> **WORKING DATA**:
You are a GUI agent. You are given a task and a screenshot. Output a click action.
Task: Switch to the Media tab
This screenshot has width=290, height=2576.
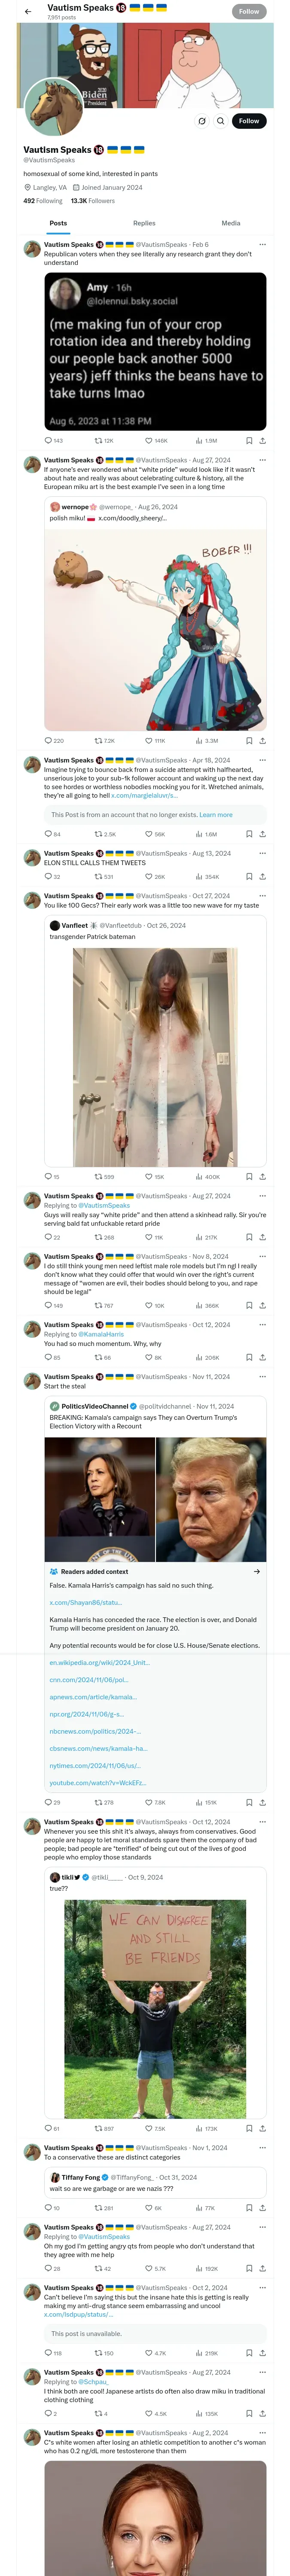[230, 223]
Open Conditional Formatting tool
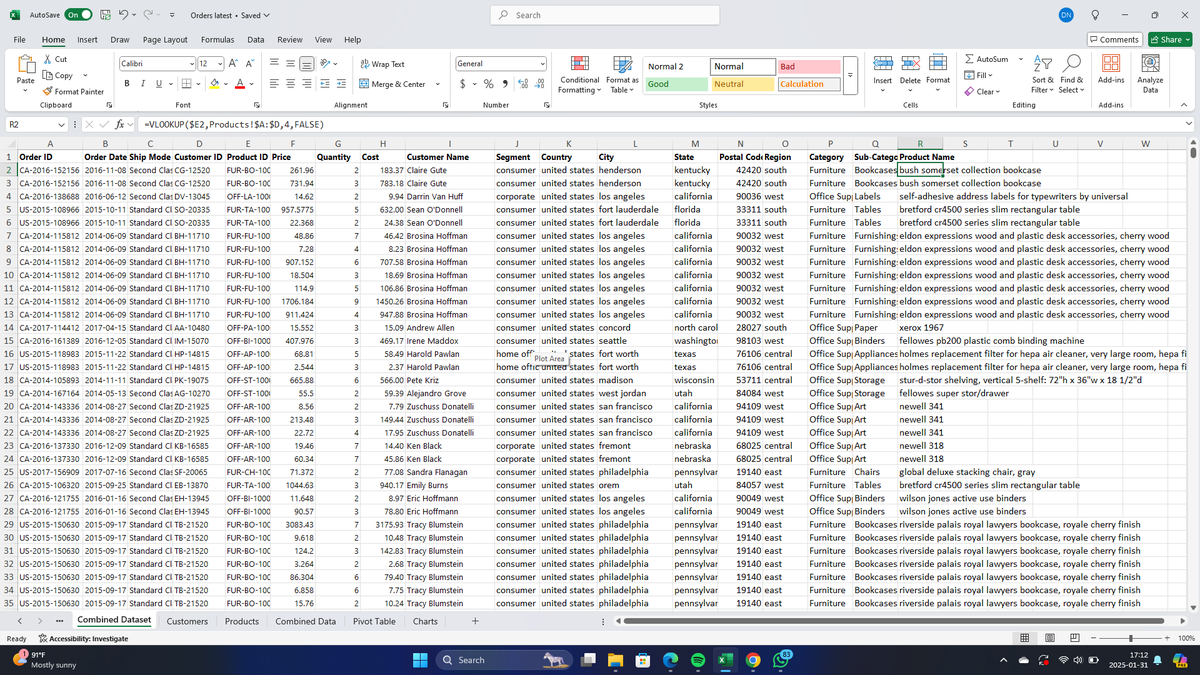The width and height of the screenshot is (1200, 675). tap(580, 75)
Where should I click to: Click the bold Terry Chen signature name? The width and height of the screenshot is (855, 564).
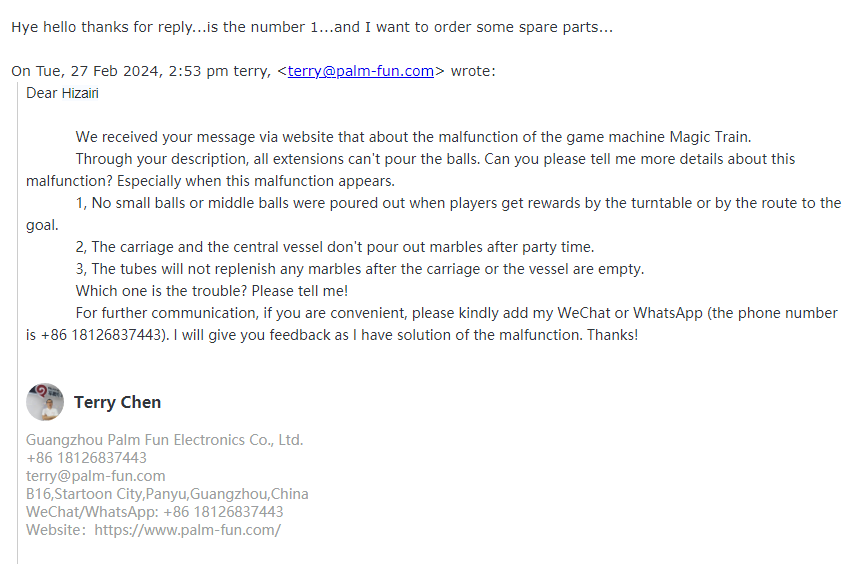[x=117, y=402]
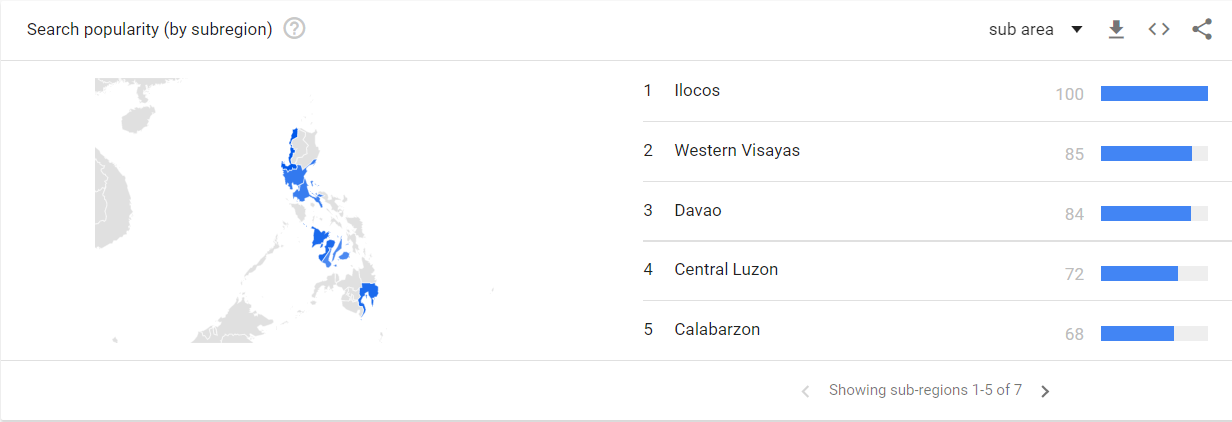Go to next sub-regions page arrow
The height and width of the screenshot is (422, 1232).
pos(1045,391)
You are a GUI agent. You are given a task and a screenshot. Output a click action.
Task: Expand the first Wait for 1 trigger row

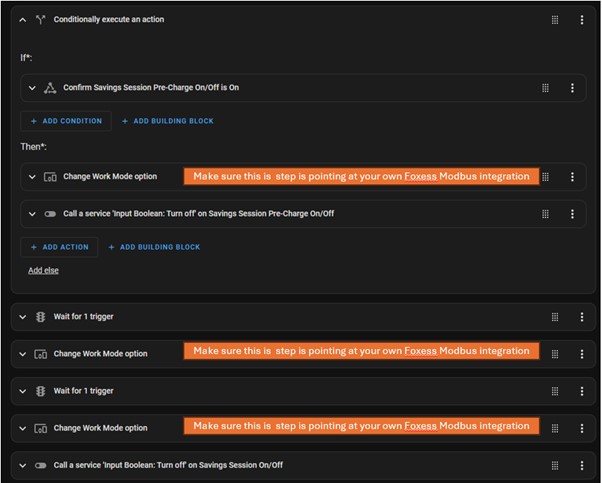click(22, 317)
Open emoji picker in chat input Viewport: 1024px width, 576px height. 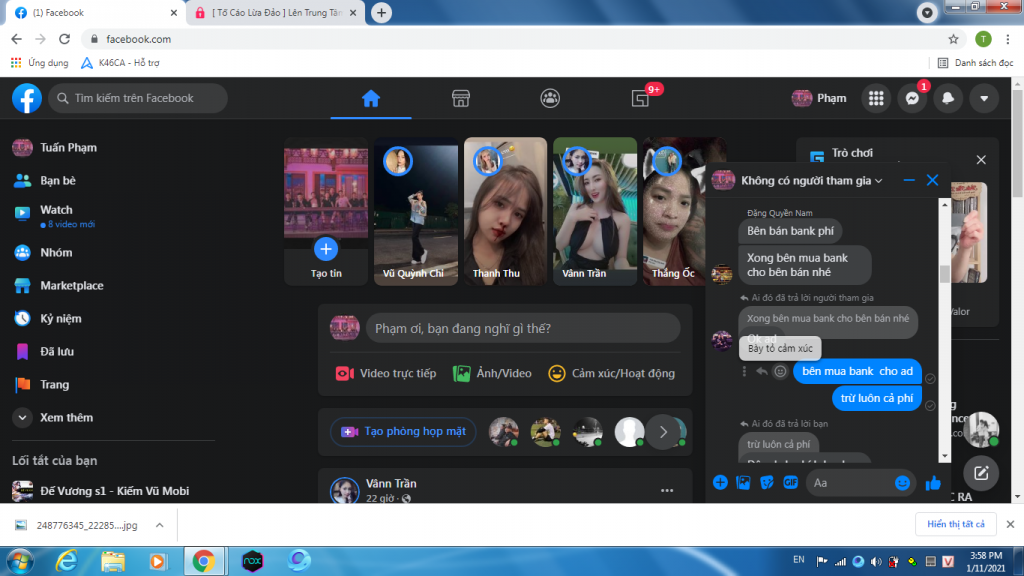(902, 483)
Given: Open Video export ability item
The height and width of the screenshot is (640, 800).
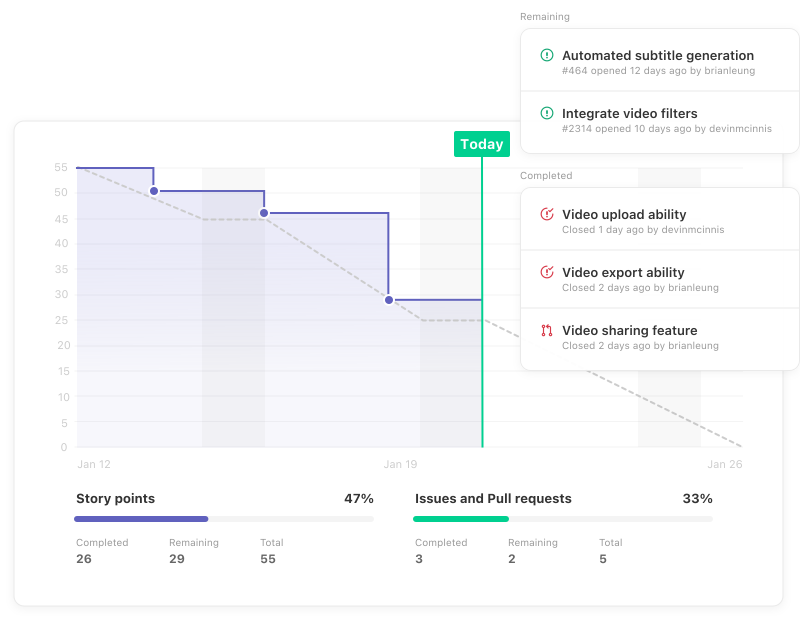Looking at the screenshot, I should click(622, 272).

> **EXERCISE AIM**: The lines from the one containing "Given: Open Video export ability item" to the end of the material must be output exactly, both ends included; no picture may appear.

> **RESPONSE BOX**:
Given: Open Video export ability item
The height and width of the screenshot is (640, 800).
Looking at the screenshot, I should click(622, 272).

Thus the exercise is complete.